Alright, I have finally got to work on my rig a little. I pulled all belts and the put a charger on the battery overnight. I am getting the same "clunk", so I think I have a worse case scenario on my hands. I am pulling the fan so I can get a 30mm on the crank bolt. I am going to also pull all the plugs and see WTF is going on. BTW what should a good battery that is fully charged read on a Fluke multi meter? I am still hanging on to a tiny chance that it is not the motor.
 
How old is your starter? It might just be as simple as a failing starter.
 
Alright, I have finally got to work on my rig a little. I pulled all belts and the put a charger on the battery overnight. I am getting the same "clunk", so I think I have a worse case scenario on my hands. I am pulling the fan so I can get a 30mm on the crank bolt. I am going to also pull all the plugs and see WTF is going on. BTW what should a good battery that is fully charged read on a Fluke multi meter? I am still hanging on to a tiny chance that it is not the motor.

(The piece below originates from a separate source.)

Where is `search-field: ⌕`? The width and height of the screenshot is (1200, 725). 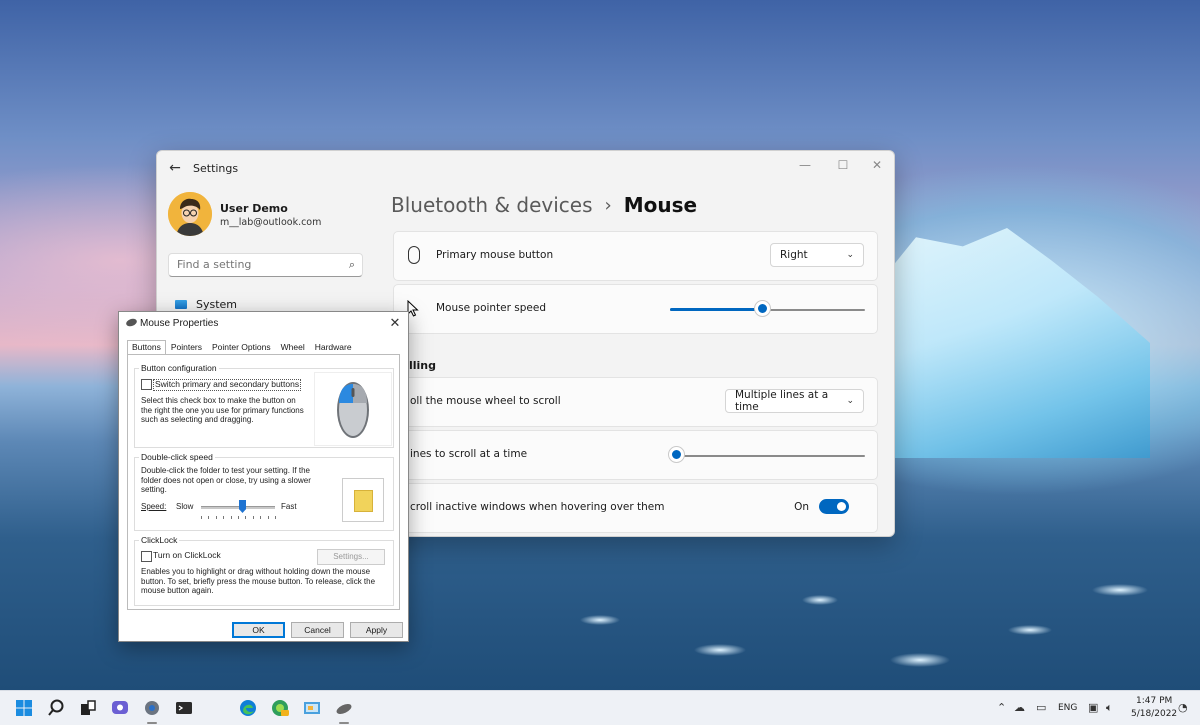 search-field: ⌕ is located at coordinates (266, 265).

If you pull the windage pan from below the engine, it is pretty easy to get the socket onto the crank nut. Much easier than pulling the fan.
 
12.5 or more volts. The battery can still be bad and read that voltage though unlikely. Test it with your headlights on and should still get more than 12
Not if the alternator isn't running. Voltage will go down with any load on a non-charging battery.
Fully charged battery is 12.6-12.7VDC

If you pull the plugs, the engine can rotate by hand. Reach down and turn the crank pulley or any belt driven accessory. Remove the belly pan and you can get to the crank easily.
 
So, I need to pull the plugs before I try to rotate the crank bolt?
 
Rotate that crank bolt with a 30mm socket clockwise. I was doing the front crank seal in this pic so the fan is removed.
IMG_3375.JPG
 
I pulled the plugs, and radiator, fan shroud and was able to turn the crank bolt without a ton of force, then it would become a lot tougher, then it would ease. Is this sound like something may be wrong or is that typical? I marked the pulley and i haven't done a full revolution, not sure how much I should keep turning. Thanks again for all the replies.
 
Make sure you are rotating the engine forward.
With all the plugs out, it should turn fairly evenly, but you might feel certain spots that seem a bit tighter.
Something sure doesn't sound right though. Did you remove the belts for AC and Alternator?
Every 120 degrees of crankshaft rotation brings pistons to TDC. 1&6 hit TDC at the same time, as do 2&5, and 3&4.